Он вздохнул и вернул коробку со степлерами обратно под стол.
- Да, то, что вы говорите, абсолютно верно. Душа ребенка чиста. Телесное наказание - это плохо. Все люди равны. Нельзя оценивать человека только по его отметкам и баллам. Давайте часами вести беседы, чтобы решить проблему. Ну что ж, можно, конечно, и так. Но станет ли мир от этого лучше? Как бы не так. Станет еще хуже. С каких это пор у нас все равны? Я что-то не слышал такого. Ну, подумайте сами, в этой маленькой Японии топчется сто десять миллионов человек. Попробуйте-ка сделать их всех равными. Это будет ад. Красиво говорить - ничего не стоит. Можно закрыть глаза, сделать вид, что ничего не происходит, проблем никаких не решать - оставить все, как есть. Сплошная тишь да гладь, все хором поют "Огоньки светлячков" и выдают детям дипломы об окончании школы. В общем, всенародное счастье и ликование. Кража - это послание души ребенка.
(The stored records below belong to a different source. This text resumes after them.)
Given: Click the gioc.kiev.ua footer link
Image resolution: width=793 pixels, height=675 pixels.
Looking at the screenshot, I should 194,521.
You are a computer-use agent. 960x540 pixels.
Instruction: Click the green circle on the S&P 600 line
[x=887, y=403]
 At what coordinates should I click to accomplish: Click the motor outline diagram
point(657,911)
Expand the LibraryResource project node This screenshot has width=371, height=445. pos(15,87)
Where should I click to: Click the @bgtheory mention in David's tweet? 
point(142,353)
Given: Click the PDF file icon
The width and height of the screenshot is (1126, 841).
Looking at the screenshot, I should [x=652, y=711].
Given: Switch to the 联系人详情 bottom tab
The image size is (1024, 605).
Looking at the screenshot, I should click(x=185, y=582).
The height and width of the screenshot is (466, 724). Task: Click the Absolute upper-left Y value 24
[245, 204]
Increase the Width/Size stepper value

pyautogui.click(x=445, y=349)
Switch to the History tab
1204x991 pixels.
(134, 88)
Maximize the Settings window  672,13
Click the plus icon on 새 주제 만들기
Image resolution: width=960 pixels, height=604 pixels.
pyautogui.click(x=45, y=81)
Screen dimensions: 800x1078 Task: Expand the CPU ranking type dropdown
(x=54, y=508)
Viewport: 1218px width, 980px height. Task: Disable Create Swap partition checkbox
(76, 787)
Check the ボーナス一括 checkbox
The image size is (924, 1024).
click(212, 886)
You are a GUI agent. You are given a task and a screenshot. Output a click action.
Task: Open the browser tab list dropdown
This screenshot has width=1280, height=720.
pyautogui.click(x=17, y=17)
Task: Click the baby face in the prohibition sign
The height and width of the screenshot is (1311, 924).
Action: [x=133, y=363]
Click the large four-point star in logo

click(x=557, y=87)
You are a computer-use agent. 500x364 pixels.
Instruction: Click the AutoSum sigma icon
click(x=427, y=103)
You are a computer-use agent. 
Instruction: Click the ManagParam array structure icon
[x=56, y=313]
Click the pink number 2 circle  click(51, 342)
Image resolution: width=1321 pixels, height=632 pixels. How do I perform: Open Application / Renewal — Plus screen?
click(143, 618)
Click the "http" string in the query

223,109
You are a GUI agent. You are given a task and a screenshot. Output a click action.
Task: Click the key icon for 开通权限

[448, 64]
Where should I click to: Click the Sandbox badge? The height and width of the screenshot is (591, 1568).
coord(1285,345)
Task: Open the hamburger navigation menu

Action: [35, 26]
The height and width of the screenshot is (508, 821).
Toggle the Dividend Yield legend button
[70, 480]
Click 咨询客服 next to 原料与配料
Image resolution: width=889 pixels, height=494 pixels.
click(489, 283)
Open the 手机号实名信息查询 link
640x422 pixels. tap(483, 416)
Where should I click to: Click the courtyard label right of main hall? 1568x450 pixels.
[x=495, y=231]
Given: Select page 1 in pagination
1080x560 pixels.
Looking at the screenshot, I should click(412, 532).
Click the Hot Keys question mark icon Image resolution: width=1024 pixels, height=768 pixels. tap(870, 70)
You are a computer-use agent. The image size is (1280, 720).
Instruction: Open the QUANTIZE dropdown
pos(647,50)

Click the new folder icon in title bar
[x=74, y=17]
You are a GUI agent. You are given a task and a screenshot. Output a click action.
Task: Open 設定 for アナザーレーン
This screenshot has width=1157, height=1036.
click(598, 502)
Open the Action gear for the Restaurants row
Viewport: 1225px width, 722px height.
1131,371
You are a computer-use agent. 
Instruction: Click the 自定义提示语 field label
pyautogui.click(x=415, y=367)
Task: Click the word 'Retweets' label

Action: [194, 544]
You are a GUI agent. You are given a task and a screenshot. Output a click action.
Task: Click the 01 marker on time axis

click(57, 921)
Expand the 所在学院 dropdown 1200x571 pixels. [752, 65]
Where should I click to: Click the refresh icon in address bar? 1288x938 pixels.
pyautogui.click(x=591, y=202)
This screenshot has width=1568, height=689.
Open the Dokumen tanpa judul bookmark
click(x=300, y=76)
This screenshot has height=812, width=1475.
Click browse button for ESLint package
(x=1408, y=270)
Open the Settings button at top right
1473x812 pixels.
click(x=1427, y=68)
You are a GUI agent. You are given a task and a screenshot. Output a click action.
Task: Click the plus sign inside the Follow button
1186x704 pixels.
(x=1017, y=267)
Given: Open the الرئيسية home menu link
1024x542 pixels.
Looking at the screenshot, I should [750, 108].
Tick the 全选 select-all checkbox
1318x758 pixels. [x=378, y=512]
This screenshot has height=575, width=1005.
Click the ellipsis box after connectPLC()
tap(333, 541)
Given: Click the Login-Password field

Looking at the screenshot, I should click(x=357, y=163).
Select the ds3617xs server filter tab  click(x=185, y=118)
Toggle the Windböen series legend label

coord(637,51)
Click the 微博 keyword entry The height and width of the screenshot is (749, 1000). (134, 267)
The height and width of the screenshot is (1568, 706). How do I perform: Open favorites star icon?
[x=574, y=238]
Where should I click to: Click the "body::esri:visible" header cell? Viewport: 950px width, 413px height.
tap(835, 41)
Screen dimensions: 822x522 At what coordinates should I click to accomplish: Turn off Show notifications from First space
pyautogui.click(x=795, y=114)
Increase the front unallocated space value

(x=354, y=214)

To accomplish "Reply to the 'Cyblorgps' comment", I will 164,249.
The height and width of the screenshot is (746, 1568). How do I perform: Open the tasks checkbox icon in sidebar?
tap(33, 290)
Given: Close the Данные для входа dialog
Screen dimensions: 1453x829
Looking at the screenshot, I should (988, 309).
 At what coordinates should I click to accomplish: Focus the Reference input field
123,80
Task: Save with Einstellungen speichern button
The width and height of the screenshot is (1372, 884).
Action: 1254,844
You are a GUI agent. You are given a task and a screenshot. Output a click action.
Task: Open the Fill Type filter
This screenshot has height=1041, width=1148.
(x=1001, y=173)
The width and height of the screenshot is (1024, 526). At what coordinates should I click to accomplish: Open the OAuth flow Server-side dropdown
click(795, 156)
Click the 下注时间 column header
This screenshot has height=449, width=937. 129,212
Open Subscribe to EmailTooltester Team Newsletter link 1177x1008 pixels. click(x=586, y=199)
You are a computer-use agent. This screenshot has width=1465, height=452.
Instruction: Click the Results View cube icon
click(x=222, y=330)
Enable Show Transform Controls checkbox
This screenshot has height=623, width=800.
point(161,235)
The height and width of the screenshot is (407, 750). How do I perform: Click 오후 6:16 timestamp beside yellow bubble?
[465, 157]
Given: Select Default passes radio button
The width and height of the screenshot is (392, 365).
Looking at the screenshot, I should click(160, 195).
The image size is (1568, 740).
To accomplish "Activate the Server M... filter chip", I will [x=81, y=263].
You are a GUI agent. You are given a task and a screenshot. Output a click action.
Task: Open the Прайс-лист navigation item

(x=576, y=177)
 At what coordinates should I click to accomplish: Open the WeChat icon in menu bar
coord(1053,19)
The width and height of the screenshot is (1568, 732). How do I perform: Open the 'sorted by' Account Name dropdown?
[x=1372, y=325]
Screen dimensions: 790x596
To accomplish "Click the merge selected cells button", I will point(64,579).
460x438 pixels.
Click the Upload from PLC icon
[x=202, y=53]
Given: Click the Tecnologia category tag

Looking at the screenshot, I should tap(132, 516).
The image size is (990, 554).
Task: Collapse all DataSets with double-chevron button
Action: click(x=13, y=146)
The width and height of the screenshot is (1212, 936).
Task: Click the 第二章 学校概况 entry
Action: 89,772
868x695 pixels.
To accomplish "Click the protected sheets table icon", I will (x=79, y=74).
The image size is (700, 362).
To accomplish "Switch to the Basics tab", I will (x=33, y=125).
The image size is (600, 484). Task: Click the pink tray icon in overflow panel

Что будет потом, никто не знает. Живи без забот. Зашибись! Только кому потом разгребать все это дерьмо? Таким, как мы! Может, вы думаете, нам это в радость, мы просто любим этим заниматься? Делаете кислые лица: подумаешь, делов-то, какие-то жалкие 6800 иен! А вы подумайте о людях, которых он обокрал, на их место встаньте. Здесь сто человек работает, так если кто из них вдруг заметит разницу в цене хоть на одну-две иены, посмотрели бы вы на него - да на нем лица нет! Если касса не сходится на 100 иен, будут сидеть до поздней ночи, все проверять. А вам известно, сколько получают кассирши в этом супермаркете? Так почему же вы об этом не рассказываете своим ученикам?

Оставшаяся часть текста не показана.